**RECORDS FOR THE EXERCISE:**
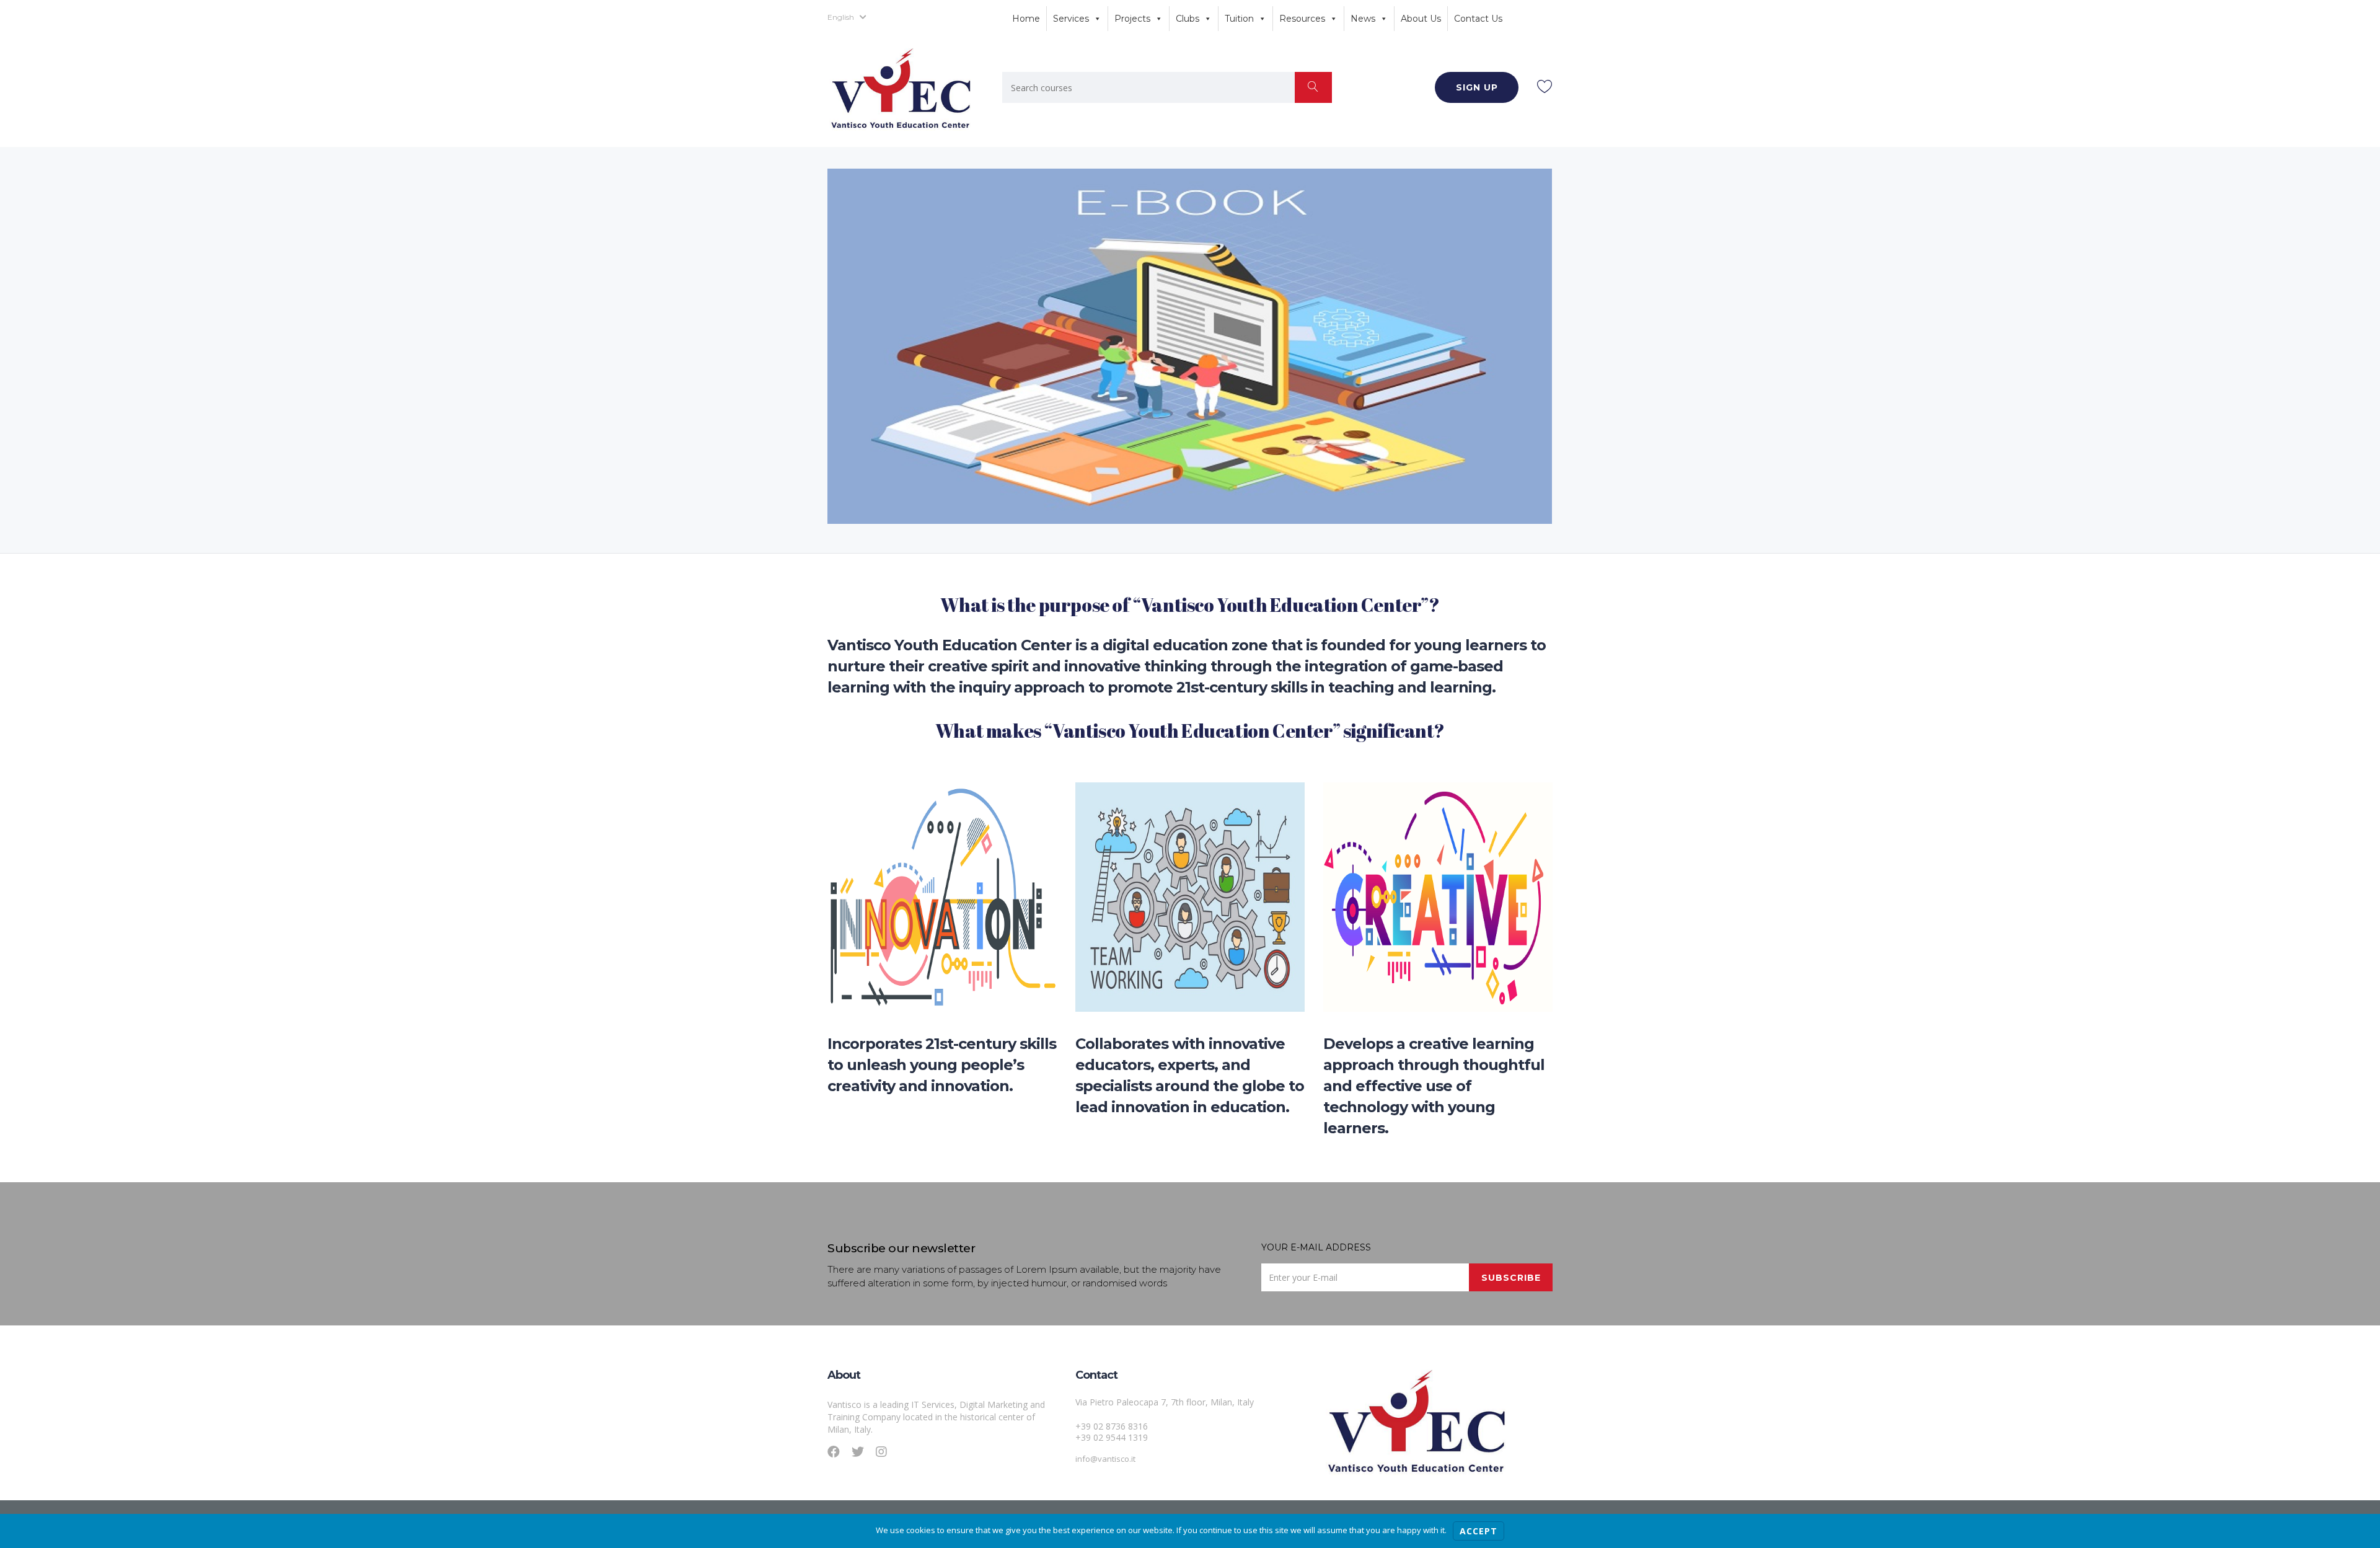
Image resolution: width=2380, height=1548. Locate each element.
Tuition (1239, 18)
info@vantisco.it (1105, 1458)
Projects (1132, 18)
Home (1026, 18)
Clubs (1187, 18)
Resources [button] (1302, 18)
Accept (1478, 1531)
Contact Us (1478, 18)
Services (1071, 18)
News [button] (1363, 18)
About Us (1421, 18)
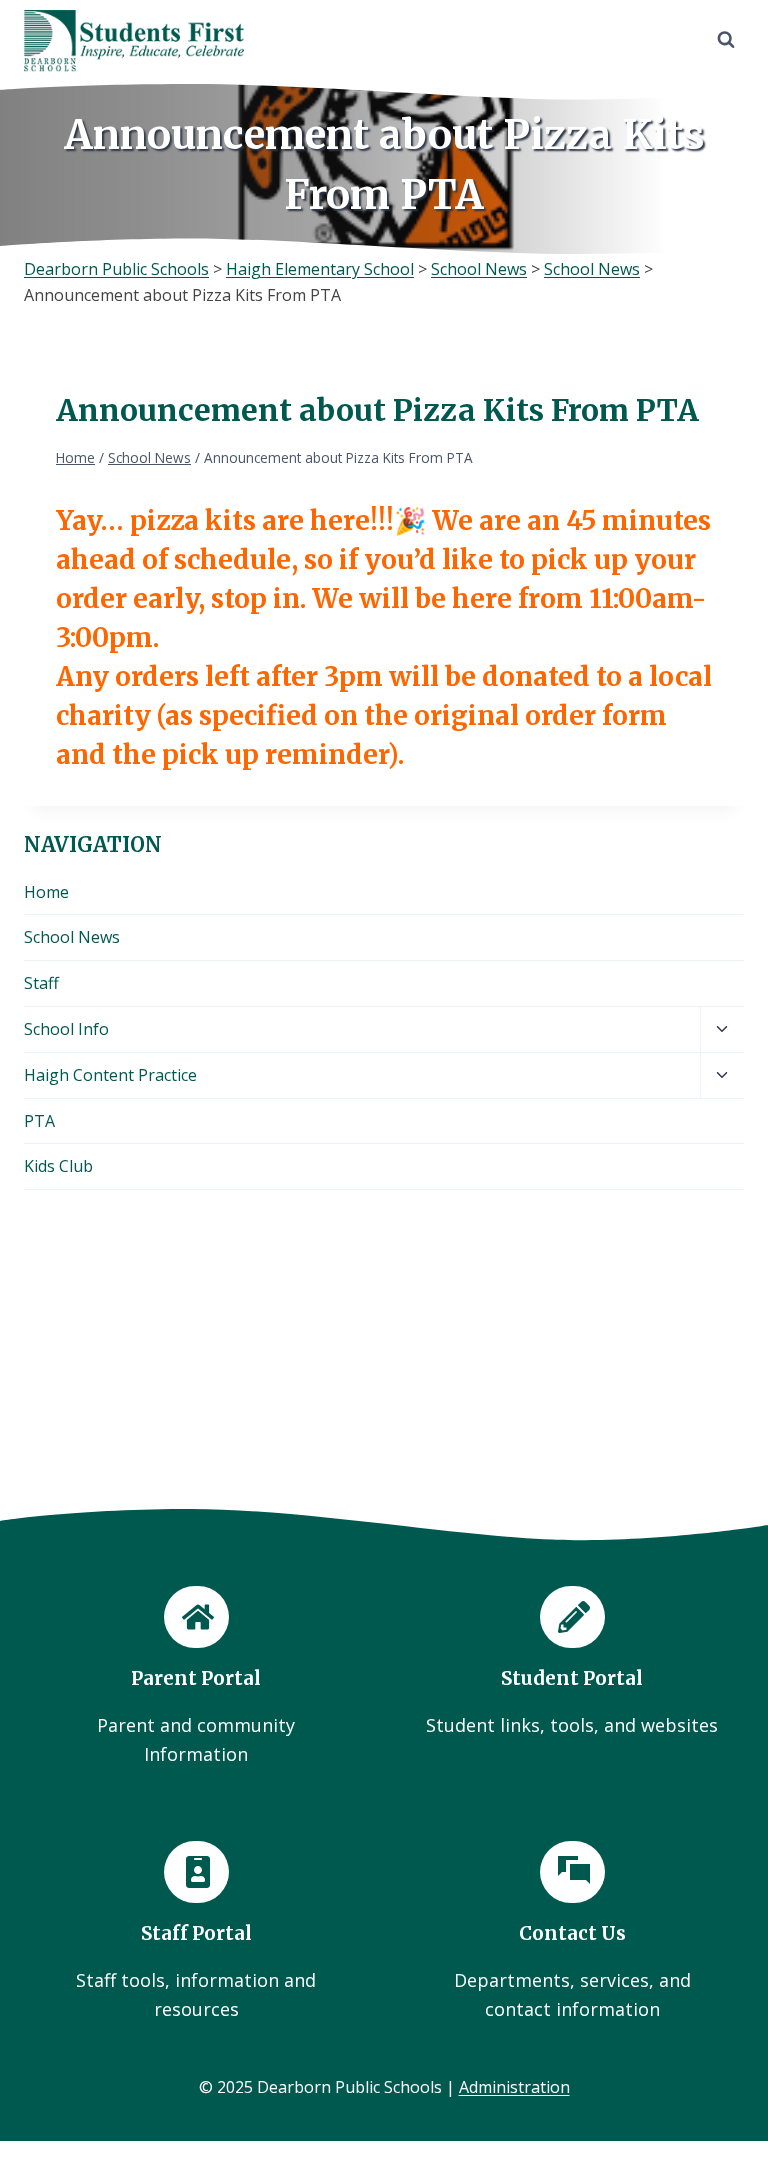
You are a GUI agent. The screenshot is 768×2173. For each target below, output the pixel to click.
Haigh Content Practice (110, 1075)
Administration (514, 2087)
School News (72, 937)
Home (46, 892)
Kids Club (58, 1166)
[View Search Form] (726, 40)
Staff (41, 983)
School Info (66, 1029)
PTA (39, 1121)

**WORK TO BE COMPLETED:** Pictures aside, retype the material exactly.

**TASK SOLUTION:**
Image resolution: width=2380, height=1548. Locate each element.
Tuition (1239, 18)
info@vantisco.it (1105, 1458)
Projects (1132, 18)
Home (1026, 18)
Clubs (1187, 18)
Resources [button] (1302, 18)
Accept (1478, 1531)
Contact Us (1478, 18)
Services (1071, 18)
News [button] (1363, 18)
About Us (1421, 18)
You are a GUI agent. The screenshot is 768×2173. For each target below, output the pixel to click.
Haigh Content Practice (110, 1075)
Administration (514, 2087)
School News (72, 937)
Home (46, 892)
Kids Club (58, 1166)
[View Search Form] (726, 40)
Staff (41, 983)
School Info (66, 1029)
PTA (39, 1121)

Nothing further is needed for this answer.